Below are lines of data, and only some are wanted. Please repeat exactly those from the line that has "The width and height of the screenshot is (1167, 638)." through the line that has "Click the 免费注册".

Input records:

■ ■ ■

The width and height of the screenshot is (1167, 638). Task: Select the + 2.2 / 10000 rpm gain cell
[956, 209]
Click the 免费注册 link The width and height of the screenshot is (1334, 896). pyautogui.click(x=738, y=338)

■ ■ ■

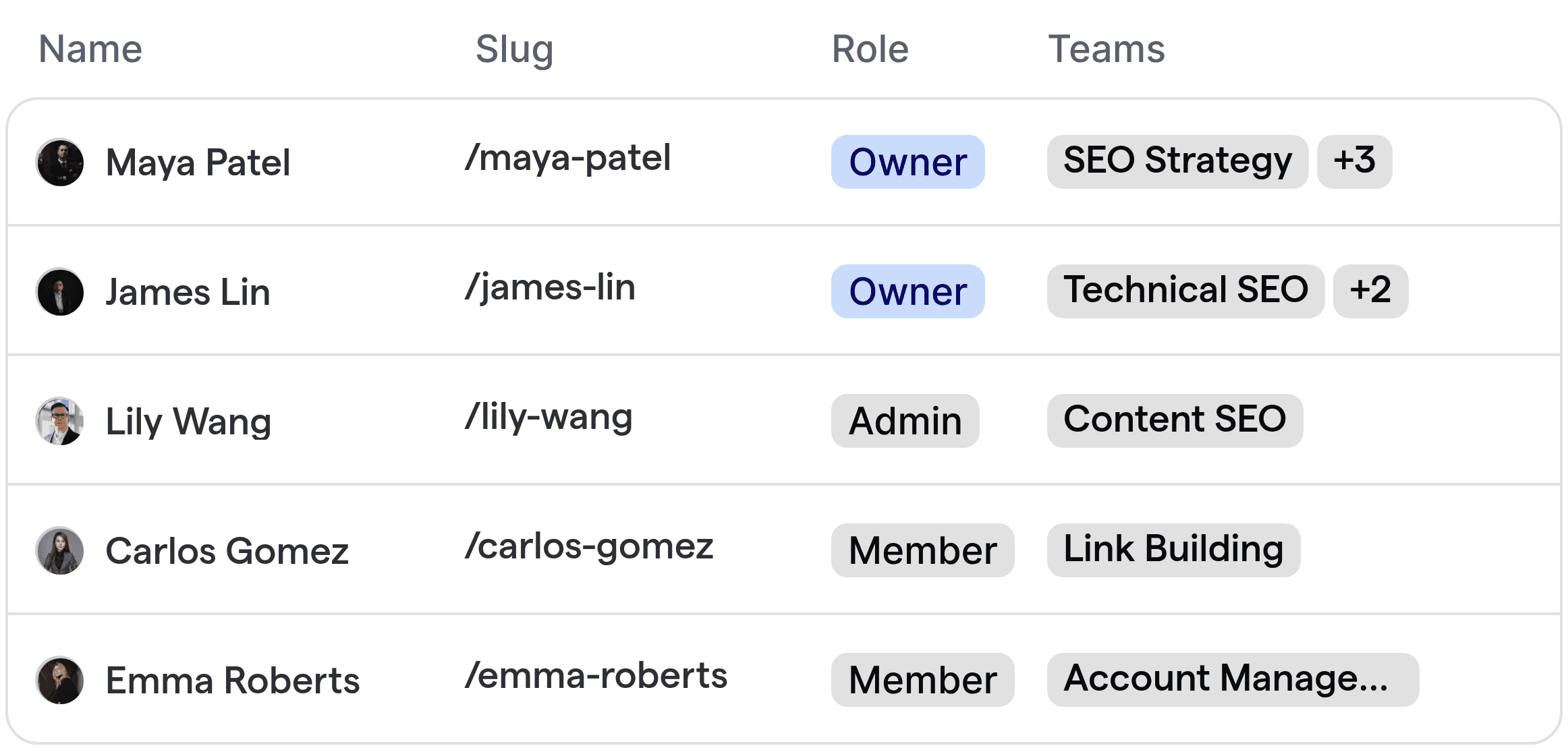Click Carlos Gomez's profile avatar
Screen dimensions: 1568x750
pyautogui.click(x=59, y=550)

■ ■ ■

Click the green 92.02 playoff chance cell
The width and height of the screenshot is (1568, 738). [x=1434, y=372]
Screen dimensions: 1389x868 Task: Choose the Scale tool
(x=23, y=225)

■ ■ ■

Written reply:
The width and height of the screenshot is (1167, 638). Task: Select the + 2.2 / 10000 rpm gain cell
[956, 209]
Click the 免费注册 link The width and height of the screenshot is (1334, 896). pyautogui.click(x=738, y=338)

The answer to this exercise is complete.